* 抽出テキスト *
────────────────────
言い訳の東京旅行四日目(4)。鮫洲に来た。京急鮫洲駅横には大井公園
また電車に乗って、北の品川駅方面に戻ります。
鮫洲は都民にとっては運転免許試験場があることで有名な場所かと思います。
大阪府民の私は、あんまり鮫洲に馴染みはないのですけれど、今回は運転免許試験場にちょっとした用事がありましてね。
またそれとは別に、私が好きな堀江敏幸の小説『いつか王子駅で』の中に、主人公が鮫洲を訪れるくだりがあったのです。
そのシーンが印象に残っていて、一度鮫洲界隈を歩いてみたかったのです。
鮫洲駅の西側を通る第一京浜のさらに向こうに、大井公園があるようです。
敷地の真ん中を坂道が分断する、変わった公園です。
この坂道から高台にかけて、江戸時代には越前鯖江藩の藩主、間部(まなべ)家の下屋敷があったんですって。
高台が公園になってますね。
この公園の一角に隣接して、ある偉人の墓所があるのですが…。
公園からは墓所内に入れないようになっています。
「こんなところにこんな人のお墓があった!」と私は思いました。
いったん坂道を降りていきます。
ここが参道入口のようですな。
品川区指定史跡「山内豊重(容堂)墓」。
幕末の土佐藩第15代藩主、山内容堂(やまうちようどう)の墓所なのでした。
幕末に活躍した土佐藩出身の志士、坂本龍馬(さかもとりょうま)の主筋にあたる人物です。
山内家の分家筋の出身から藩主となり藩政改革を行いました。
倒幕の流れで大きな役割を占めますが、新政府樹立に際しては実権を握り損ねたようです。
遊び好きで豪放磊落な性格だったようで、藩士たちから慕われる魅力的な人物ではあったのでしょうね。
────────────────────
* 提供データ *

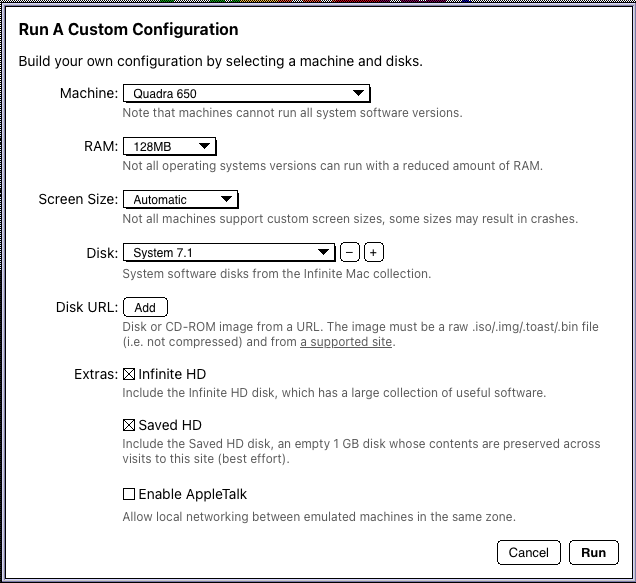Click the Add button for Disk URL
This screenshot has height=583, width=636.
pos(145,307)
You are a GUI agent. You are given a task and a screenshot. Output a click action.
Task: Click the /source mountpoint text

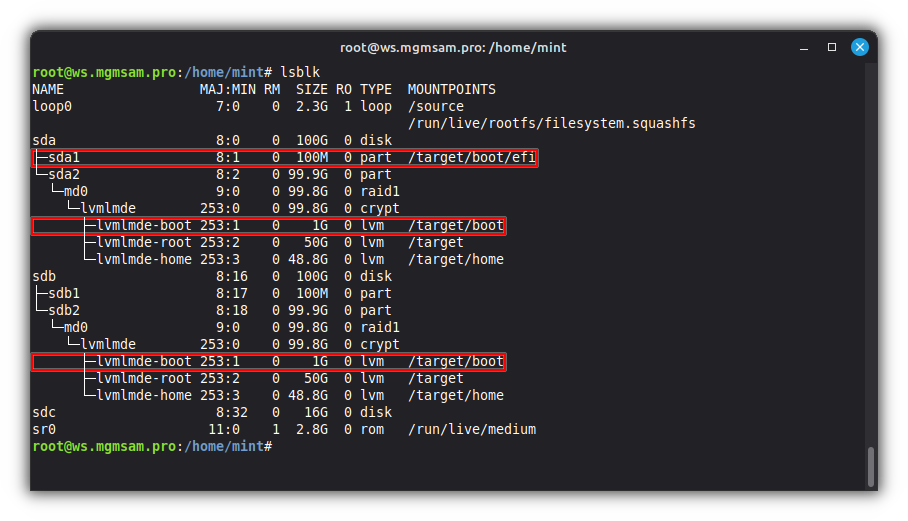point(436,106)
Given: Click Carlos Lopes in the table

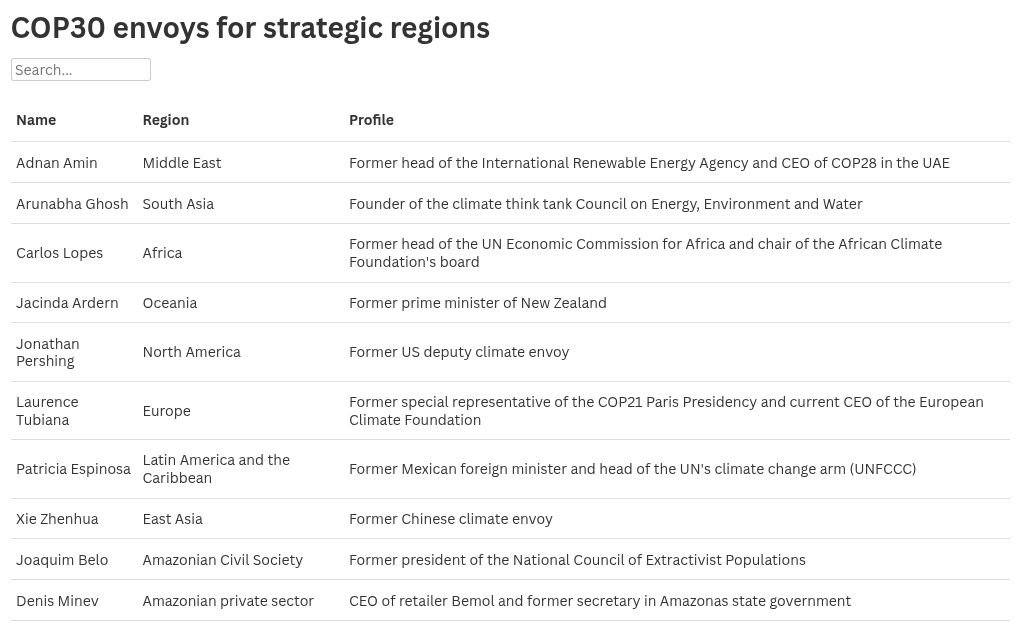Looking at the screenshot, I should click(59, 253).
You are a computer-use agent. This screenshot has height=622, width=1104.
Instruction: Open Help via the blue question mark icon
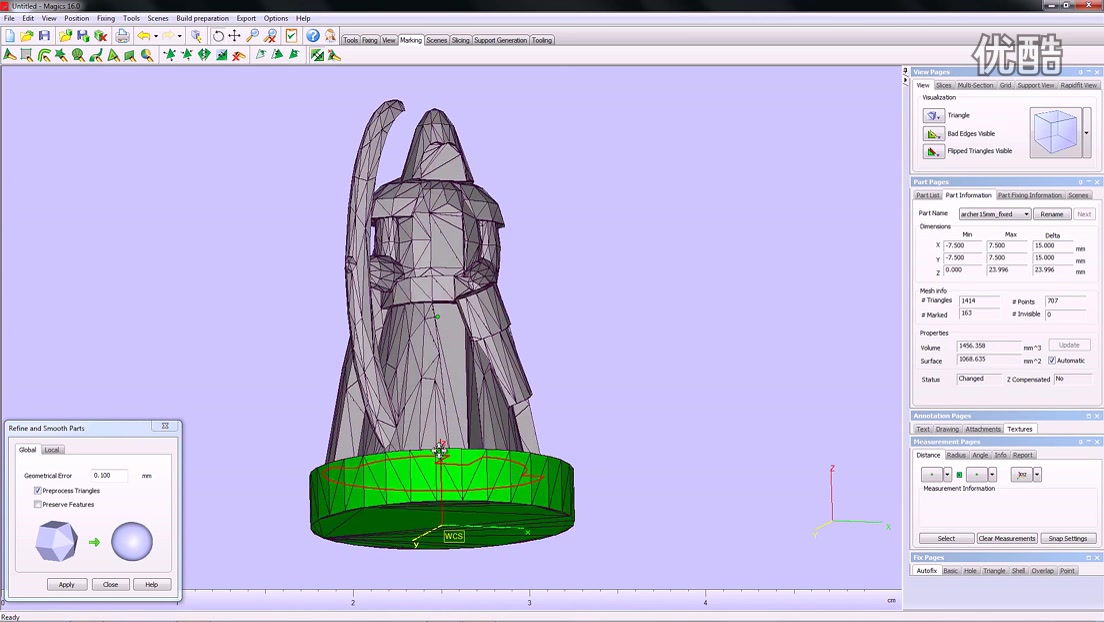(x=313, y=36)
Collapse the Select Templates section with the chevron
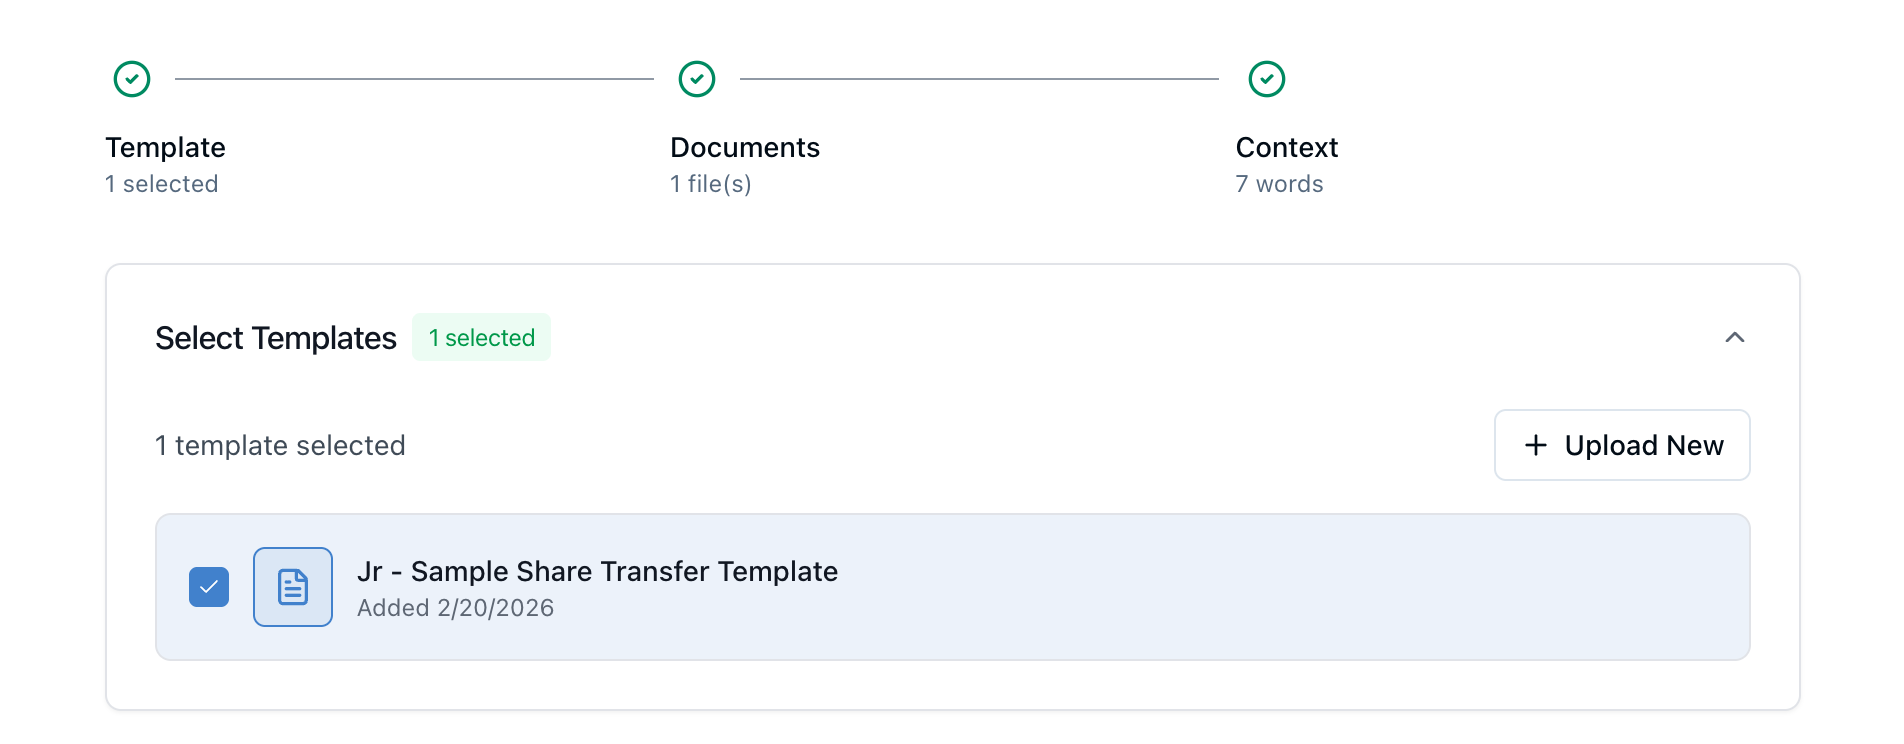The width and height of the screenshot is (1904, 744). [x=1735, y=338]
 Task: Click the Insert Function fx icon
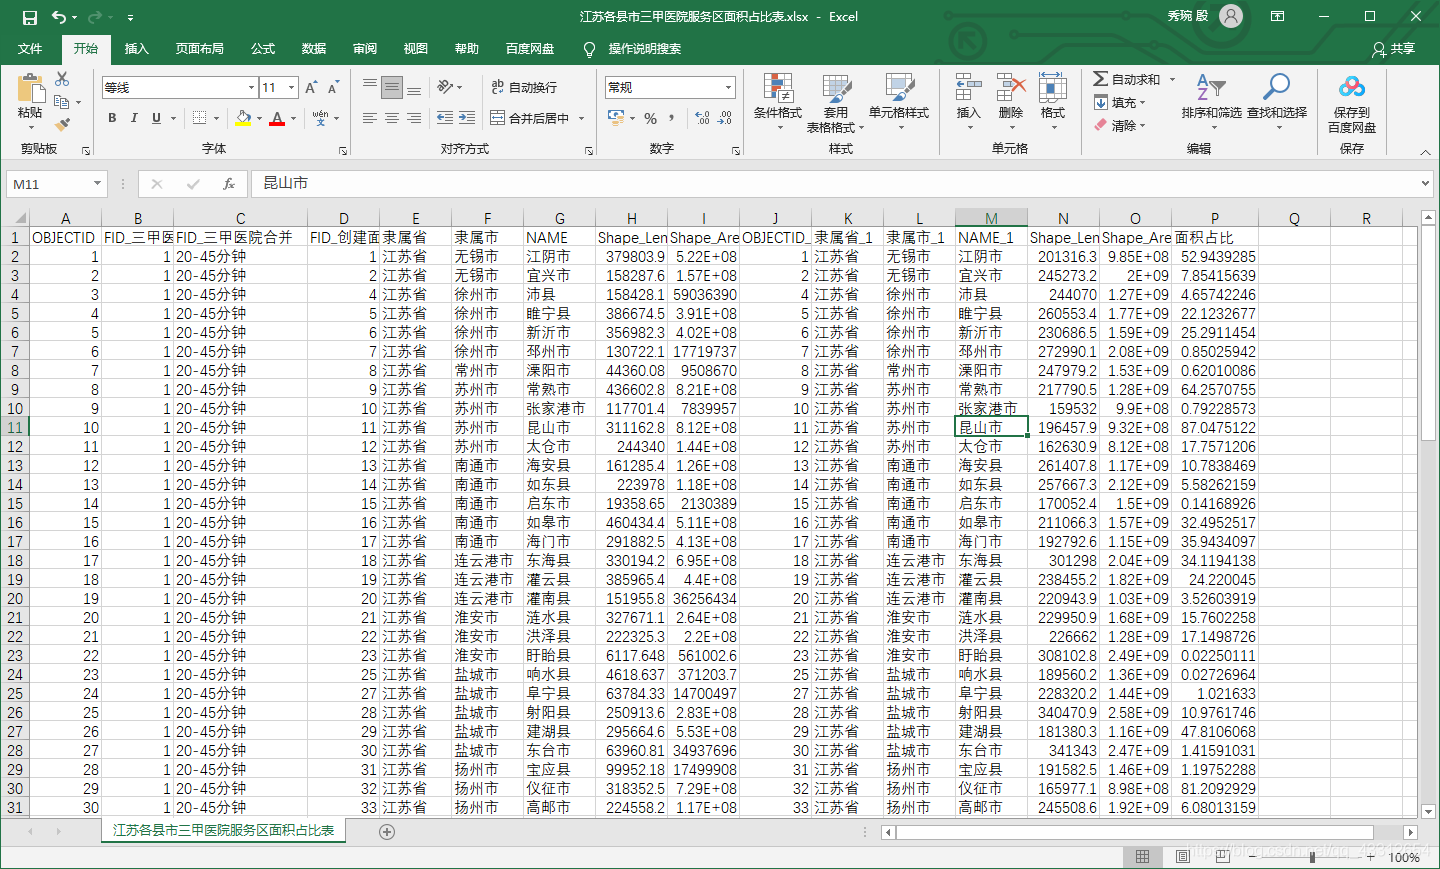click(x=229, y=184)
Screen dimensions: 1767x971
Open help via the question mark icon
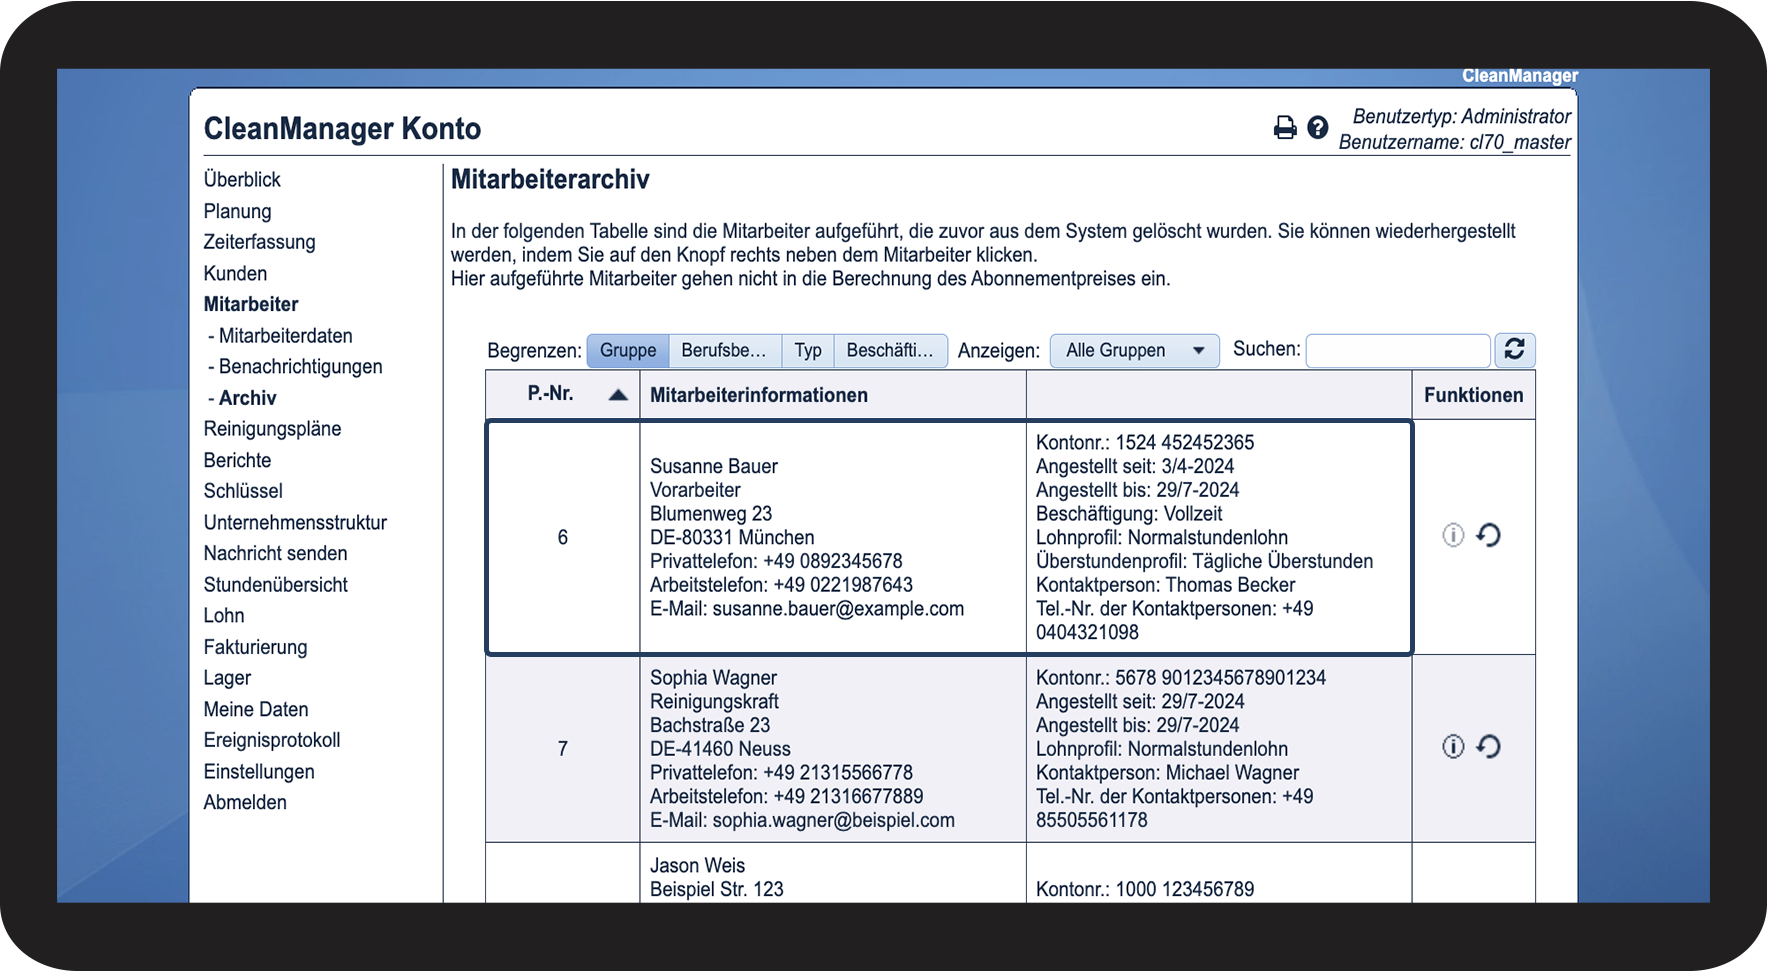point(1318,128)
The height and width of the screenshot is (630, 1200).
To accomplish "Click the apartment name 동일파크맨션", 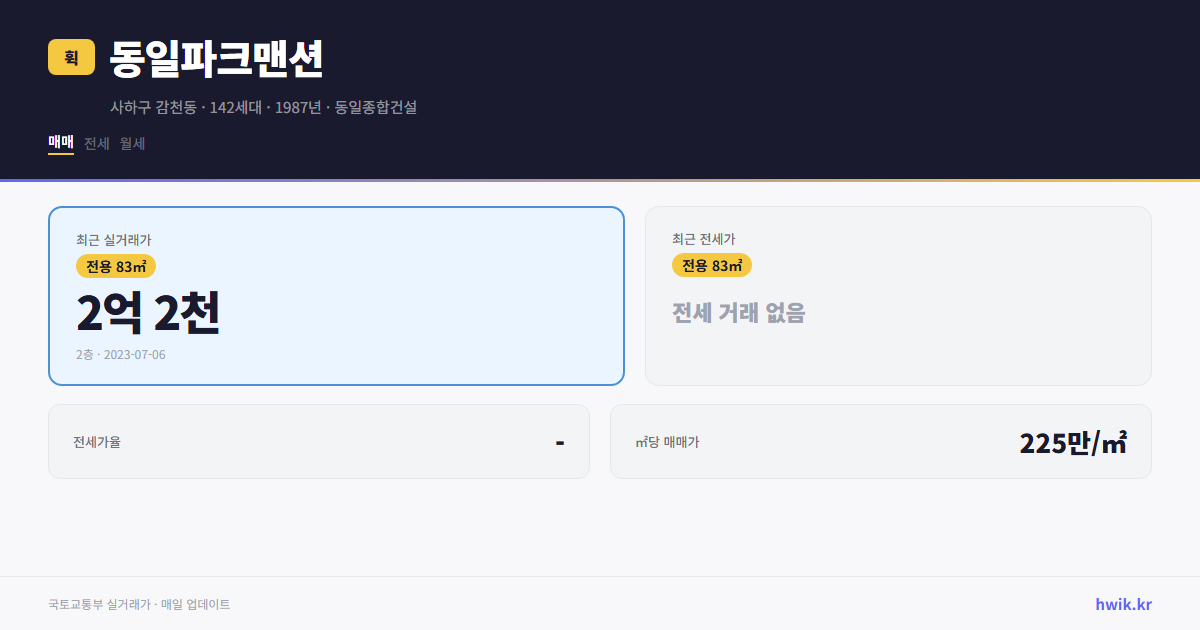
────────────────────
* 課題 A *
次の(i)〜(iii)が抽出テキストの内容と合っているかを、それぞれ「はい」か「いいえ」で答え、判断の根拠となる本文の語句をそのまま引用せよ。(i) 筆者は大阪府民である。(ii) 大井公園は鮫洲駅の東側にある。(iii) 公園から墓所内に入ることができる。
* 課題 B *
抽出テキストに個人名として登場する人物をすべて挙げよ。「間部家」のような家の名は含めない。
記録は抽出テキストとは別の資料である。

* 解答 A *
(i) はい。「大阪府民の私は」
(ii) いいえ。「鮫洲駅の西側を通る第一京浜のさらに向こうに、大井公園があるようです。」
(iii) いいえ。「公園からは墓所内に入れないようになっています。」

* 解答 B *
堀江敏幸、山内豊重（容堂）、坂本龍馬